The abstract factory

The abstract factory is another design pattern from the family of factory patterns. The purpose is the same as all factory design patterns—to encapsulate the object creation logic and hide it from the user. The difference is how it is implemented.

The abstract factory design pattern relies on object composition in contrast to inheritance, which is used by the factory method. Here we have a separate object, which provides an interface to create instances of the classes we need.

Class diagram

Let's keep using the preceding SimpleConnection example here. The following diagram shows how the abstract factory is structured:

Class diagram

As we can see from the preceding figure, now we have a hierarchy of factories rather than a method inside our database client. We will be using the abstract DatabaseConnectorFactory in our application and it will be returning the right objects, depending on the actual instance type.

Code example

Let's have a look at our example from the source point of view. The following code listing shows the factory hierarchy:

trait DatabaseConnectorFactory {
  def connect(): SimpleConnection
}

class MySqlFactory extends DatabaseConnectorFactory {
  override def connect(): SimpleConnection = new SimpleMysqlConnection
}

class PgSqlFactory extends DatabaseConnectorFactory {
  override def connect(): SimpleConnection = new SimplePgSqlConnection
}

We can then use our factory by passing it to a class, which will call the required methods. Here is an example similar to the one we showed for the factory method design pattern:

class DatabaseClient(connectorFactory: DatabaseConnectorFactory) {
  def executeQuery(query: String): Unit = {
    val connection = connectorFactory.connect()
    connection.executeQuery(query)
  }
}

Let's see an example that uses our database client:

object Example {
  def main(args: Array[String]): Unit = {
    val clientMySql: DatabaseClient = new DatabaseClient(new MySqlFactory)
    val clientPgSql: DatabaseClient = new DatabaseClient(new PgSqlFactory)
    clientMySql.executeQuery("SELECT * FROM users")
    clientPgSql.executeQuery("SELECT * FROM employees")
  }
}

The following screenshot shows the output of this program:

Code example

This is how the abstract factory design pattern works. If we need to add another database client to our application, we can achieve it by adding another class, which extends DatabaseConnectionFactory. This is nice because it makes refactoring and extending easy.

Scala alternatives

This design pattern can also be achieved using different approaches. The fact that we use object composition to pass a factory to our class indicates that we can do something else: we can simply pass a function, just because in Scala they are a part of unification and they are treated the same way as objects.

What is it good for?

As with all factories, the details of object creation are hidden. The abstract factory design pattern is particularly useful when we want to expose families of objects (for example, database connectors). The clients then become decoupled from the concrete classes. This pattern is commonly shown as an example in different UI toolkits, where elements differ for different operating systems. It is also quite testable because we can provide mocks instead of an actual factory to the clients.

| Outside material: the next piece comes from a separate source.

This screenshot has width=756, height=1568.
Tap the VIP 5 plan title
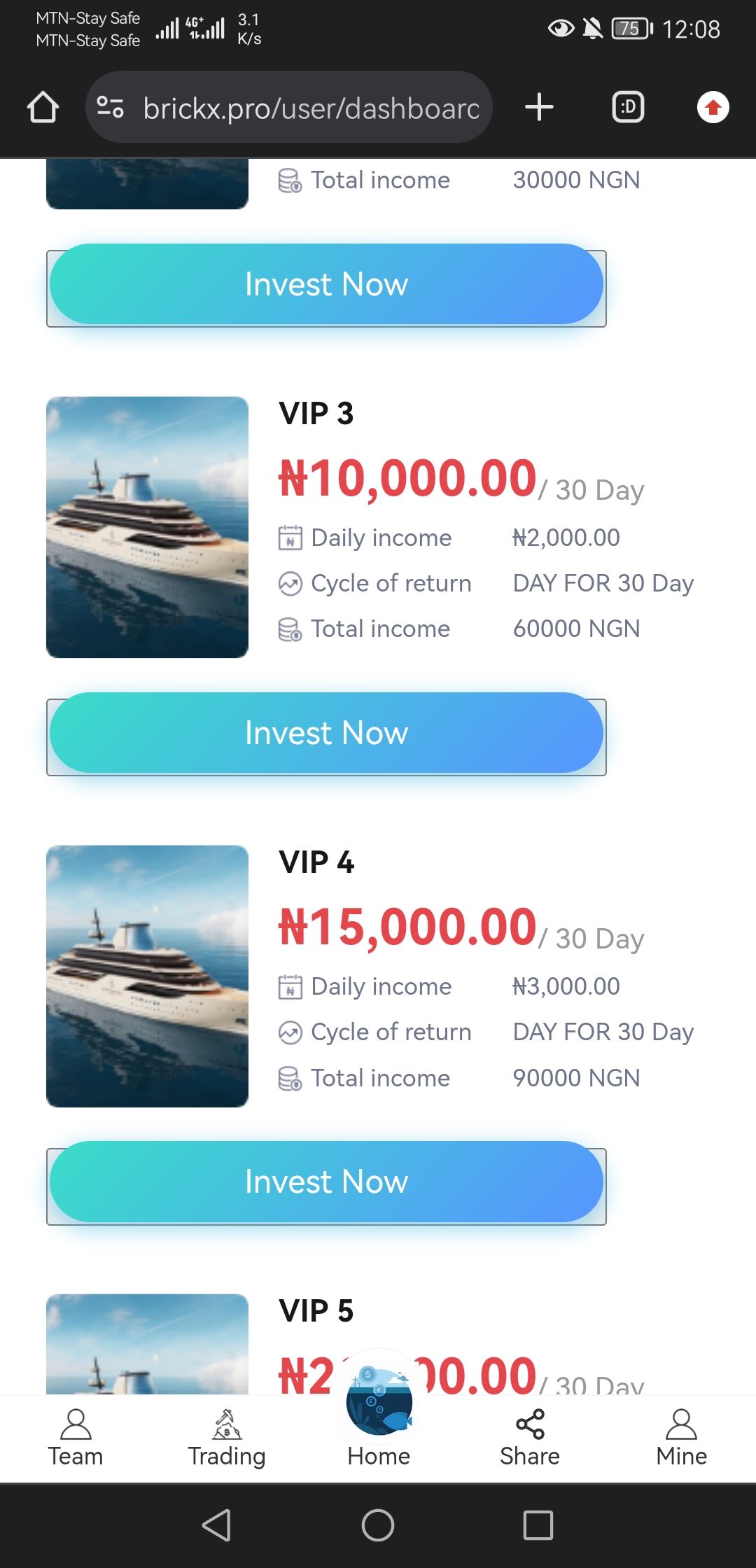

Even though the incompatibility problem that we mentioned previously is still present here, it is somewhat harder to encounter now. This is mainly because here the client will actually just pass one single factory as a parameter. And in the case where we provide the user with concrete factories, everything is already taken care of when these factories were written.

What is it not so good for?

It could be problematic if the objects and methods we are using (SimpleConnection in our case) change signatures. In some cases, this pattern could also complicate our code unnecessarily and make it unreadable and hard to follow.